*Task requirements*. Using the records below, find every line that includes "checkbox" and copy it.
---------- Data to use ----------
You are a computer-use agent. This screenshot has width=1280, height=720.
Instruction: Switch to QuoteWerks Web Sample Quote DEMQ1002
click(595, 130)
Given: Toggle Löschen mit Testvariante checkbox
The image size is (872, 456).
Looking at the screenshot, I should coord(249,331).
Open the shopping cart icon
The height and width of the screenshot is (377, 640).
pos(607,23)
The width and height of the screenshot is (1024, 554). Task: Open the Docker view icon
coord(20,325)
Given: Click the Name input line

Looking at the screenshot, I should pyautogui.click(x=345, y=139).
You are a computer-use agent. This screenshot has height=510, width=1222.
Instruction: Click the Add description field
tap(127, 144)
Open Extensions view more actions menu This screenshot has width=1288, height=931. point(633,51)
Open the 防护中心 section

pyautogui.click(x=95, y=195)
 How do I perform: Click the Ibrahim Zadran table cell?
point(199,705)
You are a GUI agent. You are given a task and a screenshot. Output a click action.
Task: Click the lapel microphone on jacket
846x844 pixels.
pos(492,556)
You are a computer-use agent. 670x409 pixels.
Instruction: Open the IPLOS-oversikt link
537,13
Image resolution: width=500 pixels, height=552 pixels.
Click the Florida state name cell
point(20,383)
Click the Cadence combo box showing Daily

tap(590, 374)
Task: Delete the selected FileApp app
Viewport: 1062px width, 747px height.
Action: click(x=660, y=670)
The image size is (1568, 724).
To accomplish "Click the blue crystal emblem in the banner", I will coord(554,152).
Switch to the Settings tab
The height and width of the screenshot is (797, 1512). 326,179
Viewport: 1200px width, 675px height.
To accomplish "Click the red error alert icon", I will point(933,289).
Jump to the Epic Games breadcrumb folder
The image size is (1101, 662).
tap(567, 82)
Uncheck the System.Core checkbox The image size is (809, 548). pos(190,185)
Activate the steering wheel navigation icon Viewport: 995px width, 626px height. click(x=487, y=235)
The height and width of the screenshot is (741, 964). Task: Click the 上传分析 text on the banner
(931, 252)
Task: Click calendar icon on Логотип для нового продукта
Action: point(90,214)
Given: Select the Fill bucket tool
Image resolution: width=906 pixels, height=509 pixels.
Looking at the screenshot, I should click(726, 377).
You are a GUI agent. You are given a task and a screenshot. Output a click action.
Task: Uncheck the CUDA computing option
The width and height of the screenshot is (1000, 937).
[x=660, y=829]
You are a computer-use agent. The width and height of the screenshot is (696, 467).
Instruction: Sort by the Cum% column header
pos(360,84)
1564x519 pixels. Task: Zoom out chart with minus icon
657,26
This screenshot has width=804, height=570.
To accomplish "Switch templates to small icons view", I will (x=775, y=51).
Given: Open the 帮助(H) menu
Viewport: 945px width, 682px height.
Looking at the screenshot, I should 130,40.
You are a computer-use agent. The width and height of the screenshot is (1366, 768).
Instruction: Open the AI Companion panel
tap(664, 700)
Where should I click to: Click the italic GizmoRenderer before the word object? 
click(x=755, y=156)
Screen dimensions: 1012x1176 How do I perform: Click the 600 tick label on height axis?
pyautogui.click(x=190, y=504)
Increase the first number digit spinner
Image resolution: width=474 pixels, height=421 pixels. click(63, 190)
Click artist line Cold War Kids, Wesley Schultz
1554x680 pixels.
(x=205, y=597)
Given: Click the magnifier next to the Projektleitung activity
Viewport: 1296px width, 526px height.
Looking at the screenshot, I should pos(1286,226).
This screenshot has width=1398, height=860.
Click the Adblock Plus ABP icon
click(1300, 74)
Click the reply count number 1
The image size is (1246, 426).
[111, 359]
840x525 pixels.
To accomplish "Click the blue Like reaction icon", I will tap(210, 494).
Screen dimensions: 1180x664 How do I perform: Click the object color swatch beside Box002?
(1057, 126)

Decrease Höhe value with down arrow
----------
*Written solution*.
Given: Toggle Löschen mit Testvariante checkbox
Uncheck the System.Core checkbox The image size is (809, 548). pos(190,185)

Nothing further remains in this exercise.